Продолжите, пожалуйста, текст о королеве Виктории и ее первых письмах, начиная сразу после его последнего предложения.

··· Текст страницы ···

Она немедленно отправила письмо с соболезнованиями своей тетке Аделаиде, которая попросила у нее разрешения остаться в Виндзорском дворце до следующего после похорон утра. Виктория умоляла ее «думать только о своем здоровье и оставаться в Виндзоре столько, сколько пожелает». Свое письмо она адресовала «Королеве Англии». Ей указали на то, что она пропустила слово «вдовствующая». «Знаю, — ответила Виктория, — но я не хочу быть первой, кто обратится к ней таким образом». Она уже отправила два коротеньких письмеца — Леопольду и Феодоре, — подписанных «Victoria R» — «Виктория К(оролева)».

··· Данные ···

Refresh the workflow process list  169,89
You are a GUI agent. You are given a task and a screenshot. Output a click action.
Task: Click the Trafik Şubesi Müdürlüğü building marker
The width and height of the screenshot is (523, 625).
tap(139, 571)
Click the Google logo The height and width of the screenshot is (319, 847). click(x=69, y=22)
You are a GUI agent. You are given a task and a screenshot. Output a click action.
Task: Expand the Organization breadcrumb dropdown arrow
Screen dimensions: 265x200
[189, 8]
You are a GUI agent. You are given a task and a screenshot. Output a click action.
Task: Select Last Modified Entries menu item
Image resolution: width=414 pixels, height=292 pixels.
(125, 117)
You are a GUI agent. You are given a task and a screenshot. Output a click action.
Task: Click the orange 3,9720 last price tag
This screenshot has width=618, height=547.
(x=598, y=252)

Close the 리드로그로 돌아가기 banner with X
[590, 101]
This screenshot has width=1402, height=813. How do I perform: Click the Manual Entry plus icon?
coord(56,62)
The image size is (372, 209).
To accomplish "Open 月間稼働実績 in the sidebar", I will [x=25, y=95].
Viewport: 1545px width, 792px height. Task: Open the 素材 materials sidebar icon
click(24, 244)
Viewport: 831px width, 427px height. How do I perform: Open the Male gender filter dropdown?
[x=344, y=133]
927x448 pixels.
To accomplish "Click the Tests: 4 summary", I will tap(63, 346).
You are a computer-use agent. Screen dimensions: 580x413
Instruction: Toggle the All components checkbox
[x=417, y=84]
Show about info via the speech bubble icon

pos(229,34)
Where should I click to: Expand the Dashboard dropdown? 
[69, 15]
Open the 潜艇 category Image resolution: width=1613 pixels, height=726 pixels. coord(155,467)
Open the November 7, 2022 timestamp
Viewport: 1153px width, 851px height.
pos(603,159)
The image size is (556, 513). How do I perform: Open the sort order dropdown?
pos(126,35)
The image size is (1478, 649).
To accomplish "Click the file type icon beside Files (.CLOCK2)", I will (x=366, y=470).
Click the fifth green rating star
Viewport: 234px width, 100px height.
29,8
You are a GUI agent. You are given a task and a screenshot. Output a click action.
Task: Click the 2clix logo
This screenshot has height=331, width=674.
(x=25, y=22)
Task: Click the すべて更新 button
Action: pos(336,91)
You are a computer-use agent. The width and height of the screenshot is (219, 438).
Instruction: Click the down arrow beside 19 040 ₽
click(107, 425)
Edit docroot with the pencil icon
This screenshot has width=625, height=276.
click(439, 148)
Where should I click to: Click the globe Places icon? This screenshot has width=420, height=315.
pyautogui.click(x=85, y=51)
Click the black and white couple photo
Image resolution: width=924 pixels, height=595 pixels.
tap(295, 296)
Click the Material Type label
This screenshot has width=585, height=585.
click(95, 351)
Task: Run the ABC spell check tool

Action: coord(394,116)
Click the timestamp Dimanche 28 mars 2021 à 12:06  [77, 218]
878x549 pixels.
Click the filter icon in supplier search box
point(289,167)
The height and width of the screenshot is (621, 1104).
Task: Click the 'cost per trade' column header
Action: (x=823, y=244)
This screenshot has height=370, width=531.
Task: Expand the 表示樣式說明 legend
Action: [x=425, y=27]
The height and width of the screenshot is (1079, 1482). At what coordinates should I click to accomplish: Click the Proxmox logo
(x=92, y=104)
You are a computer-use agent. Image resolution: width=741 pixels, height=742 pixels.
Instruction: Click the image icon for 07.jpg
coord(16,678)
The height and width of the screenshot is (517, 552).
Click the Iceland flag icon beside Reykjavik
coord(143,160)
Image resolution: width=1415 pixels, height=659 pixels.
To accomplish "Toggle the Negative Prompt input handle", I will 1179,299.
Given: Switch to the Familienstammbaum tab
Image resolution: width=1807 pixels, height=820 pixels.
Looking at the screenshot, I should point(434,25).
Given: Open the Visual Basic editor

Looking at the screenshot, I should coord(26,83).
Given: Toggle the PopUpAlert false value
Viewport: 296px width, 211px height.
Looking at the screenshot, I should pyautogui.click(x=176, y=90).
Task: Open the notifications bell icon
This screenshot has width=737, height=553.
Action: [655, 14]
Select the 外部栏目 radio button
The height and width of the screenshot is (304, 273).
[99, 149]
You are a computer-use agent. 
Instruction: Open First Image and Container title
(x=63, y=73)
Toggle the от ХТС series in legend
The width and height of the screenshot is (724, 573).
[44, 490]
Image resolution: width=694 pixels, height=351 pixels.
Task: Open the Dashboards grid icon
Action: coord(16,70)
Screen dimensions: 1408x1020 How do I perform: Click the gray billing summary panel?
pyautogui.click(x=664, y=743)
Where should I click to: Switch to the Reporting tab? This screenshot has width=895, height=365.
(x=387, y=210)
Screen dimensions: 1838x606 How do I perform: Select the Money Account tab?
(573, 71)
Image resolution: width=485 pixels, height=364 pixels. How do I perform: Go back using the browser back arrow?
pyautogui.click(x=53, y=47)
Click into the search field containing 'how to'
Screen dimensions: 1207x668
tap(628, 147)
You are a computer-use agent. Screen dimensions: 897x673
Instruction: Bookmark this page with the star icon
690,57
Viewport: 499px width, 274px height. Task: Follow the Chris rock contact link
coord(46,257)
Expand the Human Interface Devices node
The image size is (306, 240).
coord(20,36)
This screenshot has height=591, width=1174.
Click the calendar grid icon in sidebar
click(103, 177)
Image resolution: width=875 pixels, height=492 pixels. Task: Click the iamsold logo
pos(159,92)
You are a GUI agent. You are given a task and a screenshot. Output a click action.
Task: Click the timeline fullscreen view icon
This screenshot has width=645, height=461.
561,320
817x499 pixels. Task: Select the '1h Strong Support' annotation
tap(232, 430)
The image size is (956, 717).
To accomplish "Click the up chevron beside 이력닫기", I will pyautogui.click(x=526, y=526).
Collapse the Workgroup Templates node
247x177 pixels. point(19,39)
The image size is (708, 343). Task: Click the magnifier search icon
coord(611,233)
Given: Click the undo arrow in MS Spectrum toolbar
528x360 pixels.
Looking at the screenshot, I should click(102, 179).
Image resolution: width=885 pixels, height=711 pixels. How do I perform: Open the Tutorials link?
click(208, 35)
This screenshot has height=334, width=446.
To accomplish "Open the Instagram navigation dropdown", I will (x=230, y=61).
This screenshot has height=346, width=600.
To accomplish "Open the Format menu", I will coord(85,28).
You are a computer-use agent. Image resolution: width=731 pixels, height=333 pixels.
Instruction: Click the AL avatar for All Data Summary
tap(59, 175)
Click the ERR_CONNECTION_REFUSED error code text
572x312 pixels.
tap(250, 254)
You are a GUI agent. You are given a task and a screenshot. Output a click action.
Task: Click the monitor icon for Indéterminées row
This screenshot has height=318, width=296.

···

== Ответ к заданию ==
В половине двенадцатого дня в Красной гостиной Кенсингтонского дворца она провела свой первый Тайный совет. Все самые важные особы королевства изъявили желание присутствовать на нем, чтобы стать свидетелями первых шагов новой государыни. «Всем было ужасно интересно, как столь юная, неопытная и плохо знающая свет особа пройдет через это испытание, и посему во дворце собралось множество представителей прессы, хотя приглашения из-за недостатка времени были разосланы далеко не всем», — писал хроникер королевского двора Чарльз Гревилл.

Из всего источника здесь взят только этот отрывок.